What are the risks of diabetic ketoacidosis (DKA) associated with Jardiance (Empagliflozin) in patients with type 2 diabetes?

Jardiance and Diabetic Ketoacidosis Risk

Jardiance (empagliflozin) carries a real but uncommon risk of diabetic ketoacidosis in type 2 diabetes patients, with an incidence of 0.6-4.9 events per 1,000 person-years, and critically, this can present as euglycemic DKA with blood glucose levels below 250 mg/dL in up to 71% of cases. 1

Absolute Contraindications

Do not use Jardiance in patients with: 2

• History of prior diabetic ketoacidosis
• Type 1 diabetes
• Severe renal impairment (eGFR <30 mL/min/1.73 m²)
• Known hypersensitivity to empagliflozin

Risk Magnitude and Clinical Context

The DKA risk with SGLT2 inhibitors in type 2 diabetes is significantly lower than in type 1 diabetes (where it occurs in ~4% of patients, with 5-17 times higher risk). 1 However, the relative risk in type 2 diabetes is still elevated at 2.46 compared to placebo or active comparators. 1

The critical clinical pitfall: Up to one-third of SGLT2 inhibitor-associated DKA cases present with glucose <200 mg/dL, and 71% present with glucose ≤250 mg/dL. 1 This euglycemic presentation delays recognition and treatment, making it particularly dangerous. 2, 3, 4

High-Risk Situations Requiring Jardiance Discontinuation

Temporarily discontinue Jardiance during: 1, 5, 2

• Prolonged fasting or acute illness with reduced oral intake
• Surgical procedures (stop 3-4 days before scheduled surgery)
• Acute febrile illness or infection
• Volume depletion states
• Excessive alcohol consumption or binge drinking

Exercise extreme caution in: 1, 5

• Insulin-deficient states (low C-peptide, history of pancreatitis or pancreatic surgery)
• Very-low-carbohydrate or ketogenic diets
• Elderly patients with multiple comorbidities
• Patients on concurrent diuretics
• Patients with low baseline systolic blood pressure
• Reduced renal function (though not contraindicated until eGFR <30)

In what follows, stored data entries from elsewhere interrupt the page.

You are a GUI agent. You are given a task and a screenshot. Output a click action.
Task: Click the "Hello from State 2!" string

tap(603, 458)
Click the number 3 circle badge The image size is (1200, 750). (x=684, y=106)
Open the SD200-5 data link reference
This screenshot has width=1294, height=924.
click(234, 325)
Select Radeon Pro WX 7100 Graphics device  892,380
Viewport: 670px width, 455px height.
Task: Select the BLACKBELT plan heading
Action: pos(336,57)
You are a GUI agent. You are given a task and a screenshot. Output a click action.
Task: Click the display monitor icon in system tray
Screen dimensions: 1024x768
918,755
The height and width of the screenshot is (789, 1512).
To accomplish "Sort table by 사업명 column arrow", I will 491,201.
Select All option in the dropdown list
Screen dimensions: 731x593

Patient Education Requirements

Before prescribing Jardiance, educate patients to: 1, 2

• Recognize DKA symptoms: nausea, vomiting, abdominal pain, weakness, shortness of breath, generalized malaise
• Understand that DKA can occur even with "normal" blood sugar readings (150-250 mg/dL range)
• Check urine or blood ketones when experiencing these symptoms, regardless of glucose level
• Seek immediate medical attention if DKA symptoms develop
• Hold medication during acute illness with poor oral intake
• Avoid prolonged fasting while on therapy

Monitoring Strategy

At initiation: 1, 2

• Assess volume status and correct depletion before starting
• Verify eGFR ≥45 mL/min/1.73 m² (do not initiate if lower)
• Screen for insulin deficiency risk factors (pancreatic disease history, autoantibodies in unclear diabetes type)

During treatment: 1, 2

• Monitor for dehydration symptoms (lightheadedness, orthostasis, weakness)
• Periodic renal function assessment
• Discontinue if eGFR persistently <45 mL/min/1.73 m²
• Increase monitoring frequency during intercurrent illness

Management of Suspected DKA

If DKA is suspected: 1, 2

• Check ketones (blood or urine) immediately, even if glucose <250 mg/dL
• Assess acid-base status and electrolytes
• Discontinue Jardiance permanently if DKA confirmed
• Initiate standard DKA protocol (insulin infusion, fluid resuscitation, electrolyte replacement)
• Do not restart SGLT2 inhibitors after a DKA episode

Risk-Benefit Considerations

Despite the DKA risk, Jardiance provides substantial cardiovascular and renal benefits in appropriate patients with type 2 diabetes. 5, 2 The key is proper patient selection, avoiding use in high-risk scenarios, and ensuring comprehensive patient education about warning signs. 1

The most common error: Failing to recognize euglycemic DKA because glucose levels don't meet traditional DKA thresholds (>250 mg/dL). 1, 3 Always check ketones in symptomatic patients on SGLT2 inhibitors regardless of glucose level.